Records shown: Begin

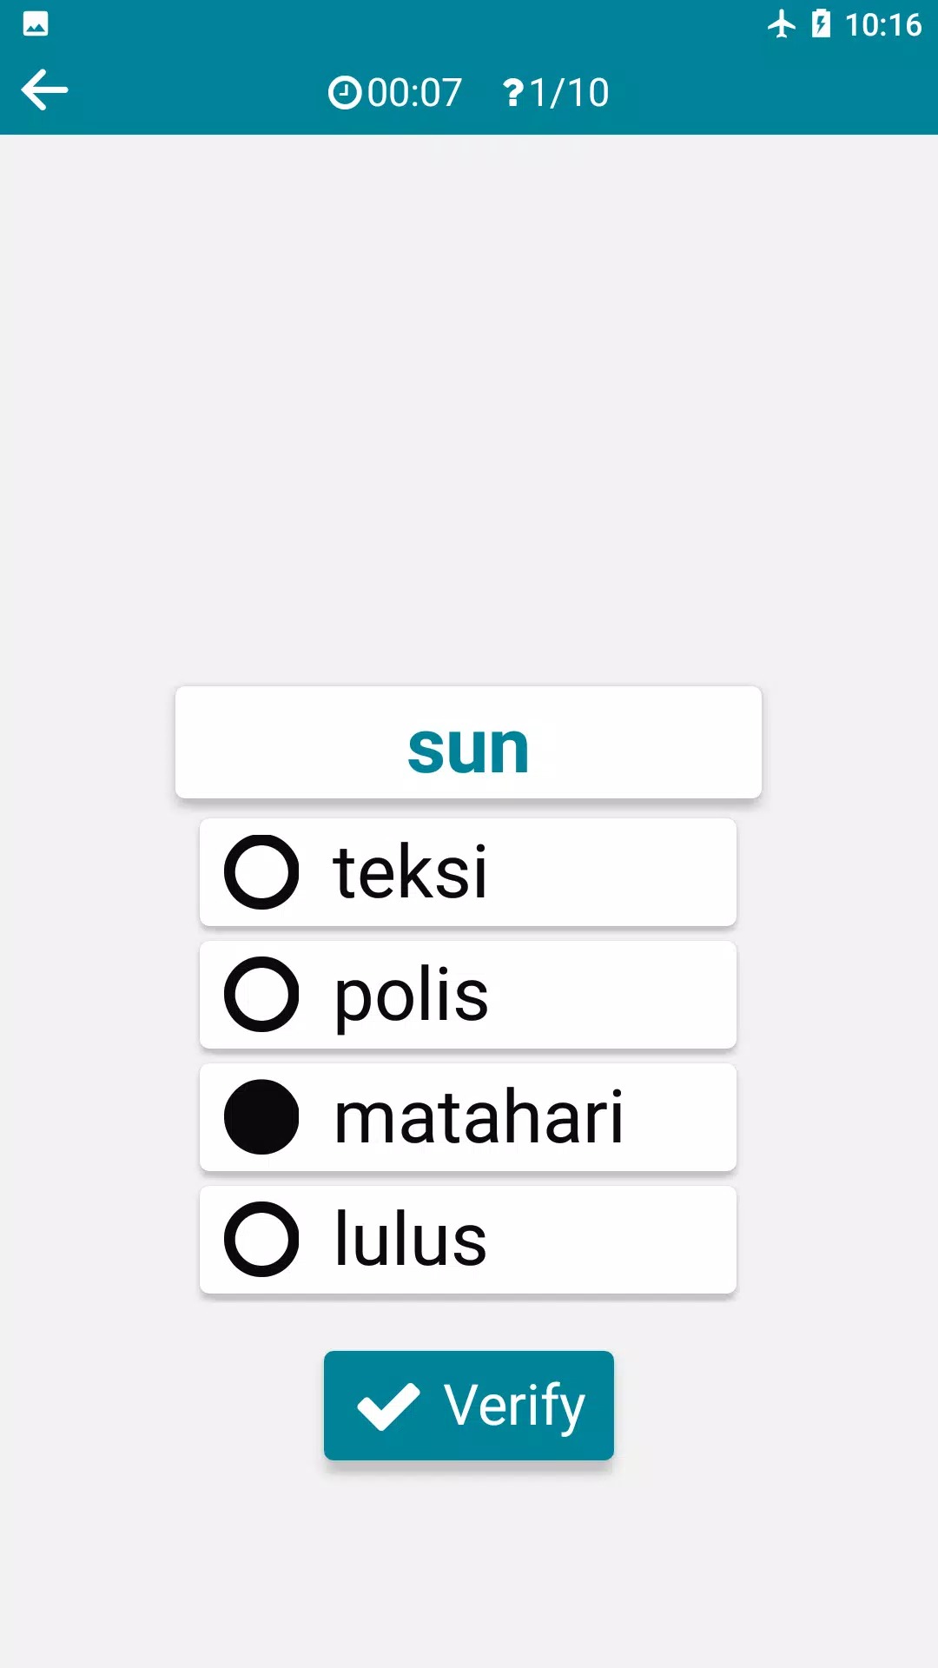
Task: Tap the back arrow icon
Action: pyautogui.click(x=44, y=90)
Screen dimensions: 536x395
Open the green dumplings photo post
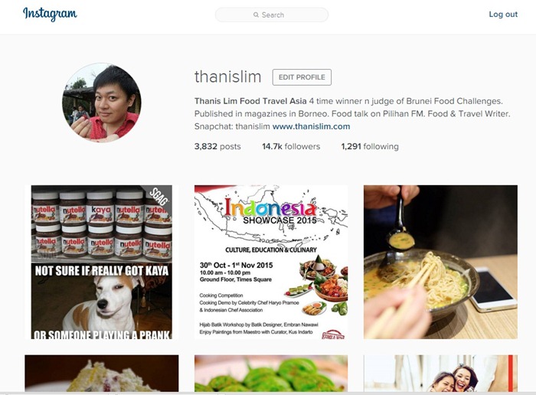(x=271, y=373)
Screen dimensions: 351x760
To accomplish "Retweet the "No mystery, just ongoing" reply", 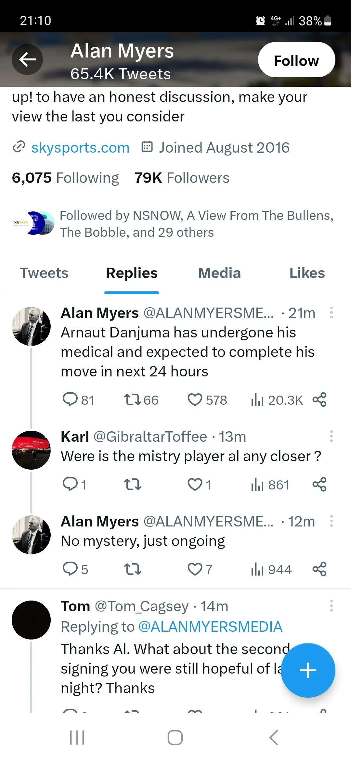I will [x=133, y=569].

Records shown: End
Records shown: Begin

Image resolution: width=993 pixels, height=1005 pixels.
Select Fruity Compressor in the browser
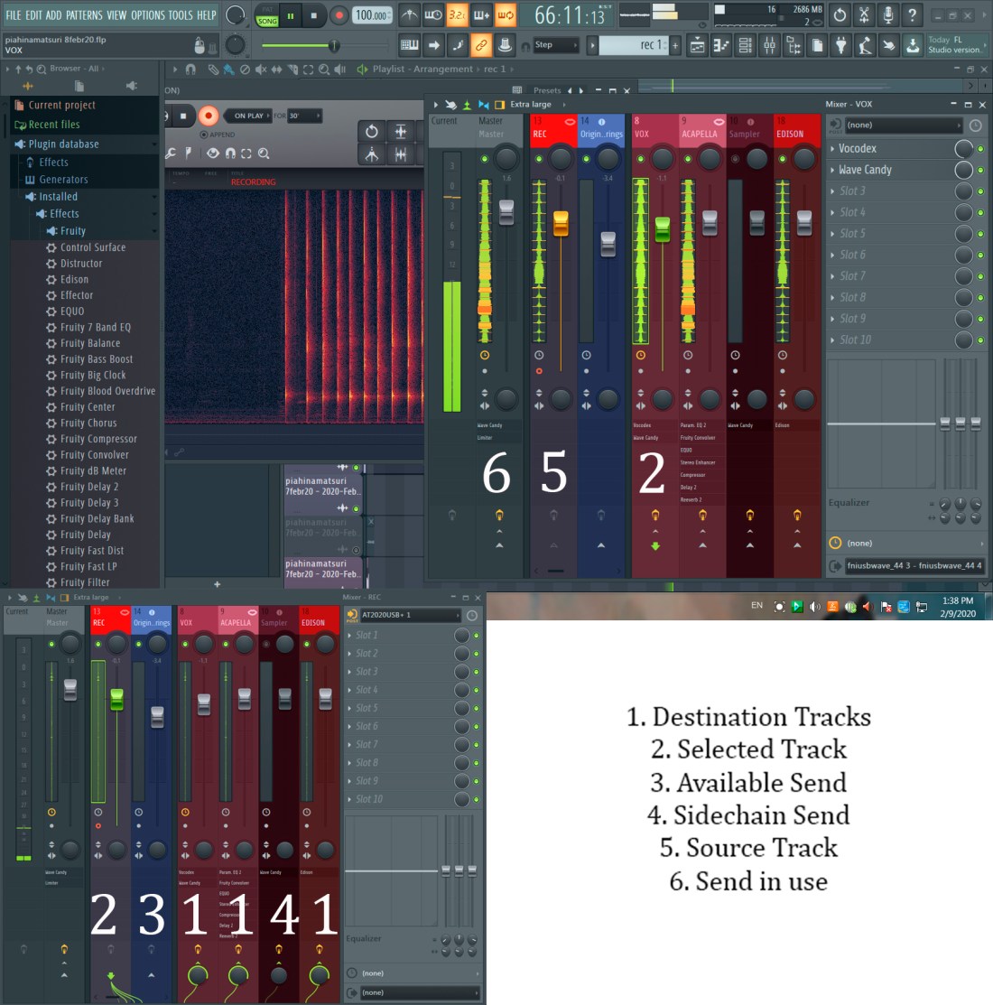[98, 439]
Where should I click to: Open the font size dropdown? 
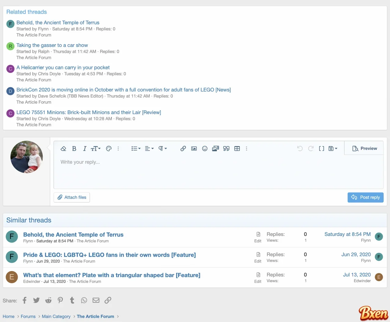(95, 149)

Records shown: End
Records shown: Begin

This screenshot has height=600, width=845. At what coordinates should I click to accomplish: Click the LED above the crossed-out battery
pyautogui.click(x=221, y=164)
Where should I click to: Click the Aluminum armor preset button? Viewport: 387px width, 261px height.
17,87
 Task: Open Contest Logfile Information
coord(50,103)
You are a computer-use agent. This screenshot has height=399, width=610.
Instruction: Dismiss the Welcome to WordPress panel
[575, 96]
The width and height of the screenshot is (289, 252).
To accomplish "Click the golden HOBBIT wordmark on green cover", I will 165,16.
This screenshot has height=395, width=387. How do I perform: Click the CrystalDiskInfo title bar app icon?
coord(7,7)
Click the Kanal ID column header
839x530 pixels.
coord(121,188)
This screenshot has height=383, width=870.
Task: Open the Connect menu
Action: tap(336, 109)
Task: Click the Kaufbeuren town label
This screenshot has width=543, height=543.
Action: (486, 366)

Records shown: End

> _Task to carry out_:
From the data, list each line in which the string "dimensions" appears.

> _Output of the exercise_:
Screen dimensions: 536x395
Screen dimensions: 351x760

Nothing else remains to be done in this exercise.